The quality is there. The innate interest, not so much, but efforts by Botstein and Rose and Fletcher do seem to be bumping the needle, and Rose isn’t shy about claiming some of the credit due to his and his orchestra’s efforts. Next year’s post-pandemic programming may not be indicative of this change, as organizations may dig into the familiar and comfortable to pull listeners back into the physical concert hall. However, there is another factor at play at present. America’s institutions, musical and otherwise, are grappling with questions of equity, particularly racial equity, spurred by the enormous response to the 2020 police killing of George Floyd. Administrators have scrambled to program works by composers neglected for their gender identity or their race. “These things certainly are happening at the same time,” said Rose. “The motivation is different, though. One is a drive for a more equitable picture for what especially composition is really like. Our musical culture is much more kaleidoscopic than most people think.”
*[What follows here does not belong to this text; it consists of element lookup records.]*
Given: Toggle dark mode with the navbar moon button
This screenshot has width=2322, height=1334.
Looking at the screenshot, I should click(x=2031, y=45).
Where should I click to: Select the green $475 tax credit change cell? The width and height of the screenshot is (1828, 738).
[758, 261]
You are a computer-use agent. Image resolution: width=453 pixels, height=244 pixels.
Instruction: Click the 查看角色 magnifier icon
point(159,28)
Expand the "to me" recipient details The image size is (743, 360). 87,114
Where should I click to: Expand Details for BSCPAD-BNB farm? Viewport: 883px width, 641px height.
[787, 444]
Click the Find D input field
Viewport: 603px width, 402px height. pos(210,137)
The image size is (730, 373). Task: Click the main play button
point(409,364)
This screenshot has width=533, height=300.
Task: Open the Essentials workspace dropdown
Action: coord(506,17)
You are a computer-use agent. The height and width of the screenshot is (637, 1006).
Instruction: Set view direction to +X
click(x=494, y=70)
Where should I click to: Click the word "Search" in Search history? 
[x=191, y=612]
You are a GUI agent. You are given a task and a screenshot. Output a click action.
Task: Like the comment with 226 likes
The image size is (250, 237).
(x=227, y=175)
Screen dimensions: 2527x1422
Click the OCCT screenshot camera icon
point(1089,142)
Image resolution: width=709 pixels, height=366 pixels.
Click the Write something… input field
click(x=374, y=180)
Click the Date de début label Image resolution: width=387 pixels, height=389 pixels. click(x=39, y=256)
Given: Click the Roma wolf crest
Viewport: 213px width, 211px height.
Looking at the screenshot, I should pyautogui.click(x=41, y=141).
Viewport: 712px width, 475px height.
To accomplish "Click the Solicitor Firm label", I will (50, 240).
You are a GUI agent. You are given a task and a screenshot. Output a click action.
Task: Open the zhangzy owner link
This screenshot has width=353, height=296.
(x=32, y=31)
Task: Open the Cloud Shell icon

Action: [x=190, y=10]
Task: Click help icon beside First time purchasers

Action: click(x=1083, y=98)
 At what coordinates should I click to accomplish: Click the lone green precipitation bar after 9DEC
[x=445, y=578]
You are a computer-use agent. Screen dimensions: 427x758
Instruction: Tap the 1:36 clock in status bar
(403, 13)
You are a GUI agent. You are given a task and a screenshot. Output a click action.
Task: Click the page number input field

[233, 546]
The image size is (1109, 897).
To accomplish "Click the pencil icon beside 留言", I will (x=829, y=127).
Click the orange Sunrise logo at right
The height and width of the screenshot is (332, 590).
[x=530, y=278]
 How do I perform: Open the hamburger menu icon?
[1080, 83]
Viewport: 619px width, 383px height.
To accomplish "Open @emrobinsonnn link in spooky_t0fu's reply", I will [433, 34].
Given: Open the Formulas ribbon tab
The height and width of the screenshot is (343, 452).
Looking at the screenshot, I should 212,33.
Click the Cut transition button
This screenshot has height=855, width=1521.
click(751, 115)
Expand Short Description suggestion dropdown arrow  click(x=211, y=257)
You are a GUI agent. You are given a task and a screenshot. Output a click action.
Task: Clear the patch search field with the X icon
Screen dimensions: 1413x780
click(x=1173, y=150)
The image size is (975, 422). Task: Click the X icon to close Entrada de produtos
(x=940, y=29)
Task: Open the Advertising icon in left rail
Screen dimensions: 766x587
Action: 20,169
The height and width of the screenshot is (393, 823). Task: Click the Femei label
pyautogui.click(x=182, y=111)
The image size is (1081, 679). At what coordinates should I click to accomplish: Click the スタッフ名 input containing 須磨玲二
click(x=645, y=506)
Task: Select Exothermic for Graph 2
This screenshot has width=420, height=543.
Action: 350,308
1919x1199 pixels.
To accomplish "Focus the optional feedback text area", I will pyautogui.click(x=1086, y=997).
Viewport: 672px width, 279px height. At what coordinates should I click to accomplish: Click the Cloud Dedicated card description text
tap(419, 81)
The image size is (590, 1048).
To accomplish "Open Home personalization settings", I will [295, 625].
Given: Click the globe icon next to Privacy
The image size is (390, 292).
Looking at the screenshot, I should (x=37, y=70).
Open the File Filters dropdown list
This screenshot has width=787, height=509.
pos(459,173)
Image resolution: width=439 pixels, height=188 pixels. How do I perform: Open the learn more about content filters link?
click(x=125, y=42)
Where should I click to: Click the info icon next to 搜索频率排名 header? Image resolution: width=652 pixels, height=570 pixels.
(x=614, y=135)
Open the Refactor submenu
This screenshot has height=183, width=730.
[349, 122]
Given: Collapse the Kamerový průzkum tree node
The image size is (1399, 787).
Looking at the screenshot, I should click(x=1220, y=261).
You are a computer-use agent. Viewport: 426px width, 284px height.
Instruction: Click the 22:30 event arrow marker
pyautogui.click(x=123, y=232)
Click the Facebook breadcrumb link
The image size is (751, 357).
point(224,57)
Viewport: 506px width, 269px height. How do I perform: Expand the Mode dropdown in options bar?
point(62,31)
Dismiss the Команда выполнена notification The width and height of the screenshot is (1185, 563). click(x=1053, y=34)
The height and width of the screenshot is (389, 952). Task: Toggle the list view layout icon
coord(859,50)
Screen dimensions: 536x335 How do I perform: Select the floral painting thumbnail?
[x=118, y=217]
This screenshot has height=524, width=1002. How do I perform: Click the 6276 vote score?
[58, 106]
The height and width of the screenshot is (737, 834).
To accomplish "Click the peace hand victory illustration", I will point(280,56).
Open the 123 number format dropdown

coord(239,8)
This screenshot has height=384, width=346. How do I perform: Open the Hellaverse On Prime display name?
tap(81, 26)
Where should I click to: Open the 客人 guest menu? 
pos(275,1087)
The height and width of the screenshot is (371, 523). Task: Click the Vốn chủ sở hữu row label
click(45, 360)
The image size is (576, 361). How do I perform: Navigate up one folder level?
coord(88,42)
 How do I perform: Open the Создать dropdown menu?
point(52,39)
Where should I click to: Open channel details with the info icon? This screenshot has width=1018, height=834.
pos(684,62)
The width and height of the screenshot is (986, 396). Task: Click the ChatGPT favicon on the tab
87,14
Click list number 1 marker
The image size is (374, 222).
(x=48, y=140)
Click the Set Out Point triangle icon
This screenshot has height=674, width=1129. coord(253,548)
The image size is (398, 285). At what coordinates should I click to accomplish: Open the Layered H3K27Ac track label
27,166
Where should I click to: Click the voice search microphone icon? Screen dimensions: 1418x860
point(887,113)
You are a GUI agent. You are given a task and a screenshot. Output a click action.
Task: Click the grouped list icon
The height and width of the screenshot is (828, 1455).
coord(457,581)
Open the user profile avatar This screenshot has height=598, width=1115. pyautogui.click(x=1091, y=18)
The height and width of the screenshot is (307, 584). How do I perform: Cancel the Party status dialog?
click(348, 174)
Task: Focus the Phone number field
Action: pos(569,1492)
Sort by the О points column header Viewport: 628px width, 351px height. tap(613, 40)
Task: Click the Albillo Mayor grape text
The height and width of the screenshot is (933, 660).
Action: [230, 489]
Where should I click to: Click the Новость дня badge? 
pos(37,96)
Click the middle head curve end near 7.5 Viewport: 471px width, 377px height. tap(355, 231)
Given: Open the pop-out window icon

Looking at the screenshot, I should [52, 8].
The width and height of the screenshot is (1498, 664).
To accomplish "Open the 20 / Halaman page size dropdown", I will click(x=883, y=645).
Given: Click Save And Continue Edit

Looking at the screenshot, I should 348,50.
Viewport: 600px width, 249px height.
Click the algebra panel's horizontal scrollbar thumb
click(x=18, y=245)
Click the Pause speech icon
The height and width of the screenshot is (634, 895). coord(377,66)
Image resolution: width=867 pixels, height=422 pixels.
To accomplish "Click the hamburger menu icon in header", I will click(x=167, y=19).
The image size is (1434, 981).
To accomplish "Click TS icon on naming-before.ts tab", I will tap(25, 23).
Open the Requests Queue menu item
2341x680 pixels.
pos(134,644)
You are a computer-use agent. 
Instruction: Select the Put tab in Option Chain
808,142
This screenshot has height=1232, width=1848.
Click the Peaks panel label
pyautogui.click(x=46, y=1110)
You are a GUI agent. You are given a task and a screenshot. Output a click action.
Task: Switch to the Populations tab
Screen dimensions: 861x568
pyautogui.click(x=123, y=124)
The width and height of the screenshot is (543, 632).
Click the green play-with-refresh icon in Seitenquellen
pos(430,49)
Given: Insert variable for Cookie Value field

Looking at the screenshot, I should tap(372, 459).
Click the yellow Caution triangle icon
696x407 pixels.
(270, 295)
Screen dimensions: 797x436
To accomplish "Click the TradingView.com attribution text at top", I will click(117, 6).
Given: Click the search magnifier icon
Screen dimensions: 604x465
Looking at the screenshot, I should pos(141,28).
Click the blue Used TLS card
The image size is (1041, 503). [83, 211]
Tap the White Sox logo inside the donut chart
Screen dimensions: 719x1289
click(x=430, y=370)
The 2021 Bard Music Festival (Aug. 6–15) will explore the music of Nadia Boulanger, whom Botstein called the most influential woman of 20th-century music as well as “the chief architect of all American music,” including those midcentury modernists. Recent albums by the Boston Modern Orchestra Project spotlight the likes of Perle, Carter, John Harbison, and others. There is no reason for America’s major orchestras not to explore such music other than that it is not familiar. But how can it become familiar unless it is programmed? “I could program 20 years of an orchestral season with entirely new work from this period,” Botstein said. “Some of this music can grab you on first hearing. I think what performers need to do is to bring out some of this repertoire and play with commitment. The most successful programs offer something new.” Even if that something new is, in fact, something midcentury.